EXERCISE DESCRIPTION –
Please return every line of the listing below that contains the word "button".

ITEMS –
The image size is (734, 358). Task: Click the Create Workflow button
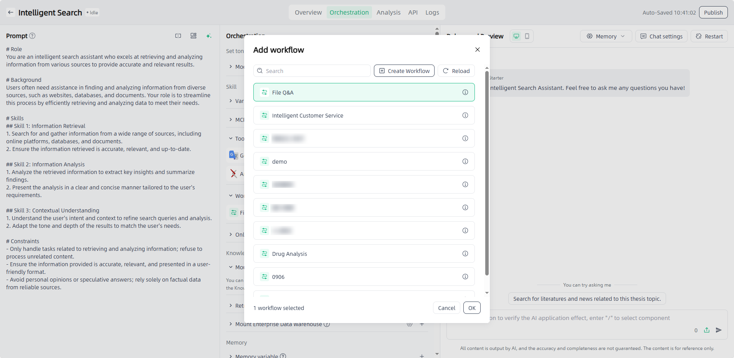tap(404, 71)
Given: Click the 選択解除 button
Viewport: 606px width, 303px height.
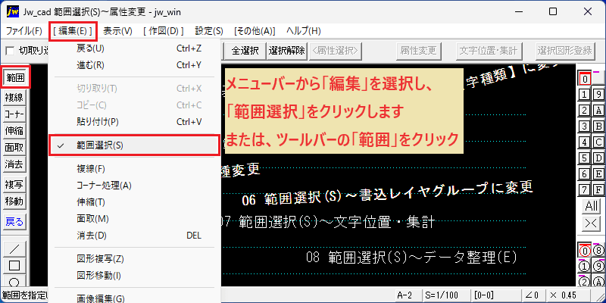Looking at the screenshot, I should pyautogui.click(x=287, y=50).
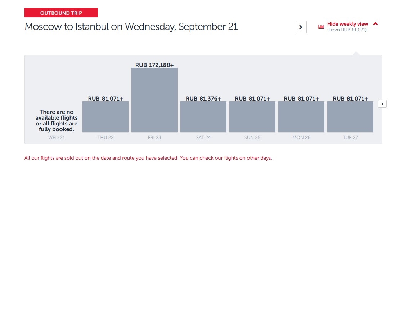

THE RESPONSE –
The image size is (734, 358). Task: Click the Create Workflow button
Given: Click the 選択解除 button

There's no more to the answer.